In Canada West Foundation’s last economic forecast for Manitoba, we issued a warning about the strength of the Canadian dollar against the US dollar and how it presented difficulties for Manitoba manufacturers and exporters. This danger has now been removed-at a cost. The financial crisis in the US (and by extension, the world), in addition to exacerbating pre-existing signs of recession south of the border, has introduced a great deal of volatility in more markets than a Wall Street analyst can swing a Cartier pen at: currencies, oil, metals, crops, etc. As a result, the Canadian dollar is now back around 80 cents US after hovering at parity earlier this year. One feeling lingers about all this market turmoil: this is not over yet.

The purpose of such an abrupt opening is not to revive bad memories but rather to emphasize that uncertainty will be the “new global normal” for a while. The devil we knew (high dollar, high world prices) has been replaced by one we don’t know that well because its shape is ever-changing: if exchange rates and prices can swing so low in a panic, who says they can’t drop further, or even swing back? Manitoba is just one among hundreds of jurisdictions now facing uncomfortable uncertainty.
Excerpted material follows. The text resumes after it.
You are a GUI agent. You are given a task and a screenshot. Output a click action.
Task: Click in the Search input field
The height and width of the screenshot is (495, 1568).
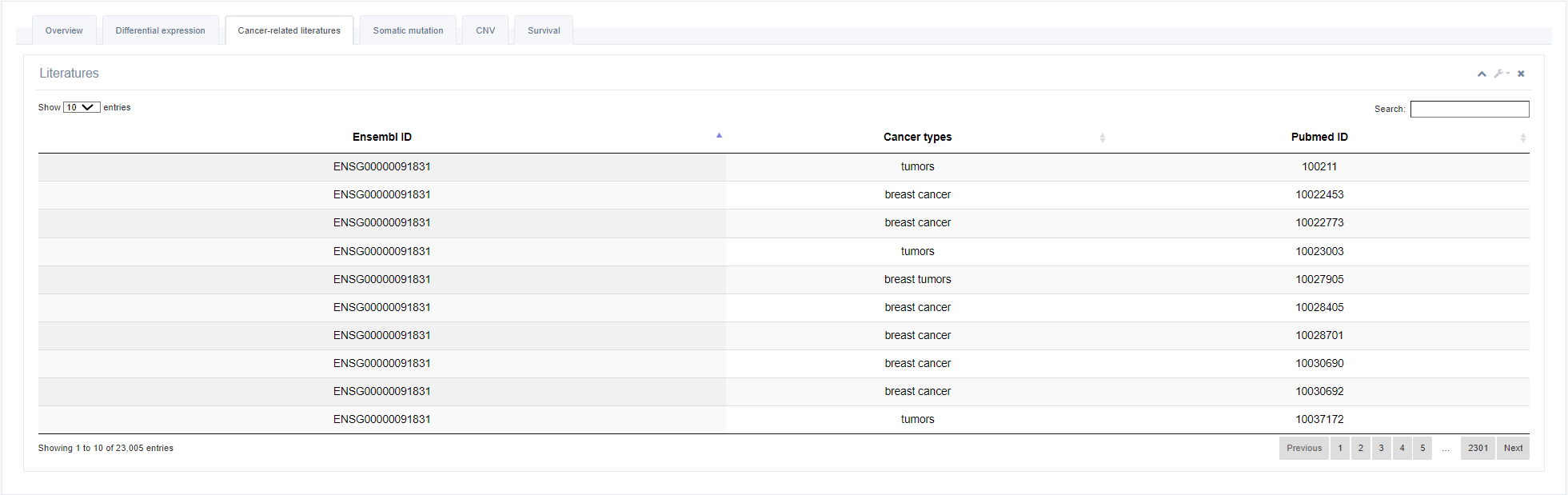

How properly equipped is the province in this new context? In two words: pretty well. Manitoba’s economic performance has been very good recently. Many dials on the dashboard indicate positive results so far for 2008: employment is up by 1.8% (or 10,800 jobs, all full-time), retail sales are up 8.7% and inflation is below the national average at 2.2%. Growth is solid in key sectors such as crop production and non-residential construction. Activity is high in a number of innovative manufacturing industries.

In 2007, Manitoba real GDP grew 3.3%, slowing down somewhat from 4.0% in 2006. The growth in 2007 was broadly-based. Personal spending (+5.0%) and capital investment by businesses (+13.7%) were especially strong. By industry, the manufacturing sector showed strength (+5.3%), contributing one-fifth of overall growth, nearly twice its share of the Manitoba economy (Statistics Canada 2008a).

If one ignores outside factors for a minute, it is striking how Manitoba is currently sitting in an economic “sweet spot” where prosperity comes from different sources, none of which dominates enough to upset the economic apple cart too much. There are some large infrastructure projects which are far from being completed: some are private, some are public. Orders for manufactured products are lined up: some for buses, some for airplane parts. While booming Saskatchewan and Newfoundland and Labrador will probably post much stronger growth in 2008 thanks to demand for their key resources, when all is said and done, Manitoba’s steady-as-she-goes growth will undoubtedly be spread among different areas of the economy, giving the province a degree of balance that other, faster-growing jurisdictions may come to envy at some point in the future.

This balance we observe in Manitoba’s diversified economy should help it weather the storms ahead and post growth higher than the Canadian average. The Canada West Foundation is forecasting that Manitoba’s real GDP growth will be 2.3% for 2008 and 2.0% for 2009.